**Exercise data:**

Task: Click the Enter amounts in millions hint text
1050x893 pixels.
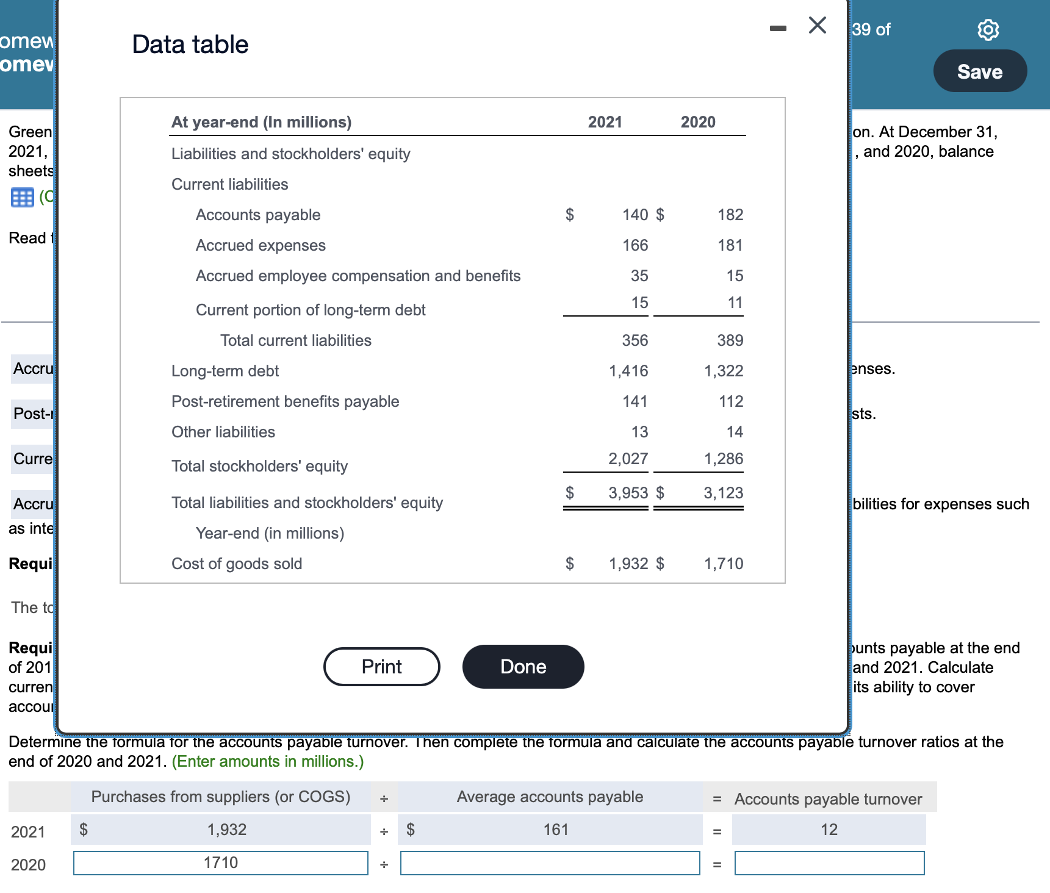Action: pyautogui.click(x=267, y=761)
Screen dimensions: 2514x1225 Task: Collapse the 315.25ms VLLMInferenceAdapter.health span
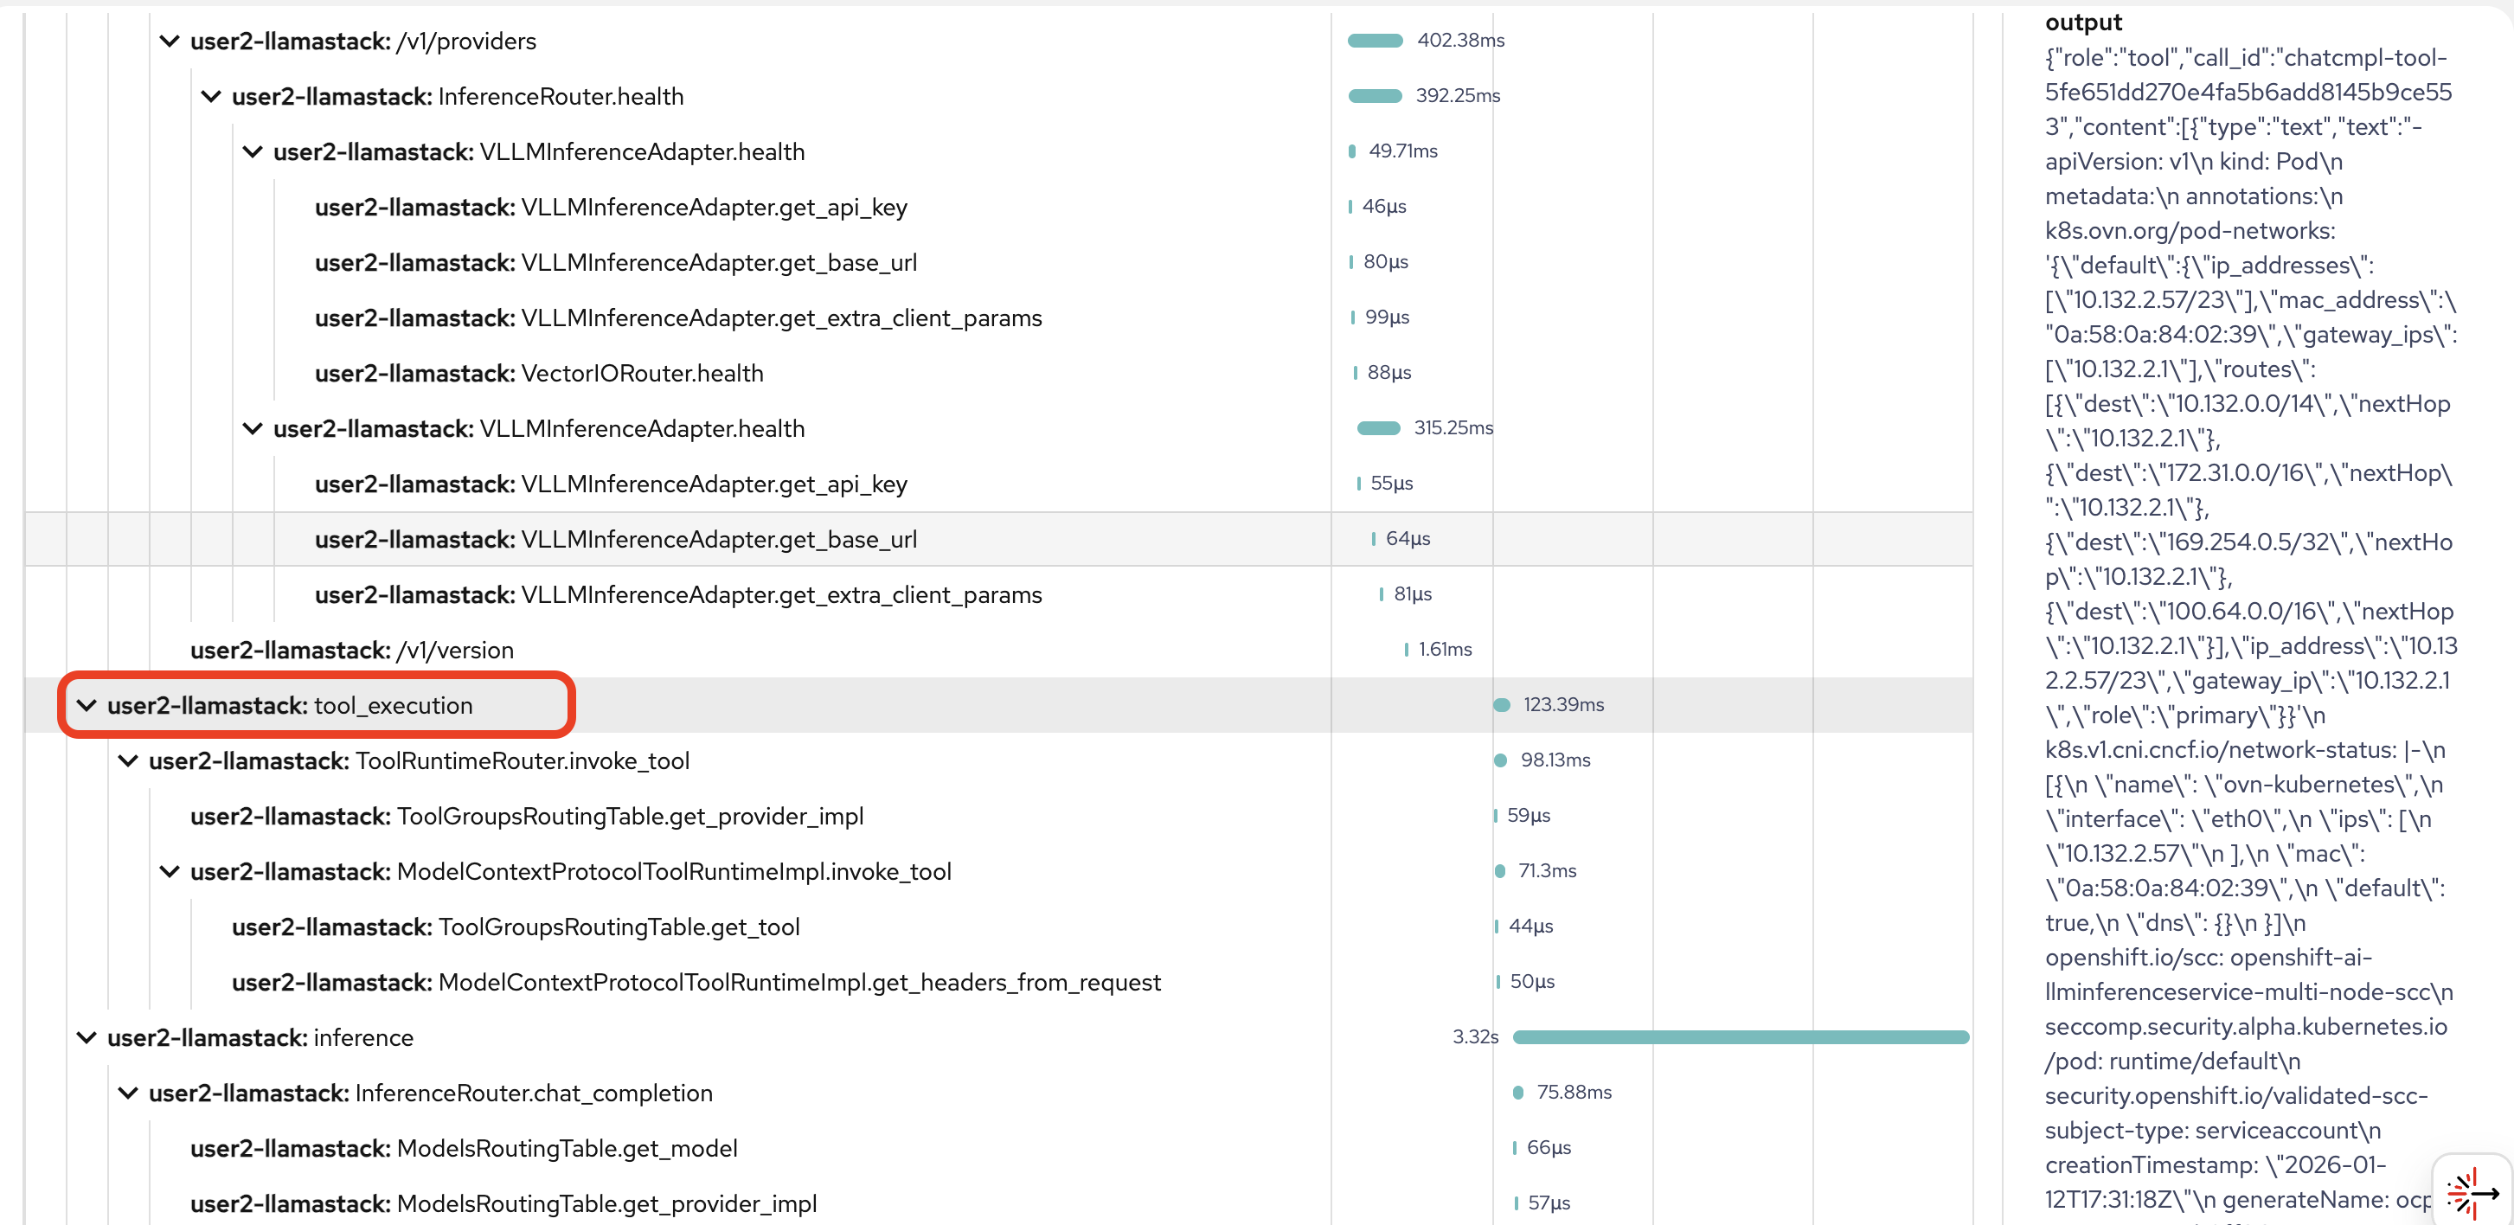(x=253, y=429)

**Task brief:**
The required output is the listing above reproduced exactly, pictures removed.

**Answer for the task:**
Task: Click the Enter amounts in millions hint text
1050x893 pixels.
Action: pyautogui.click(x=267, y=761)
Screen dimensions: 2514x1225 Task: Collapse the 315.25ms VLLMInferenceAdapter.health span
(x=253, y=429)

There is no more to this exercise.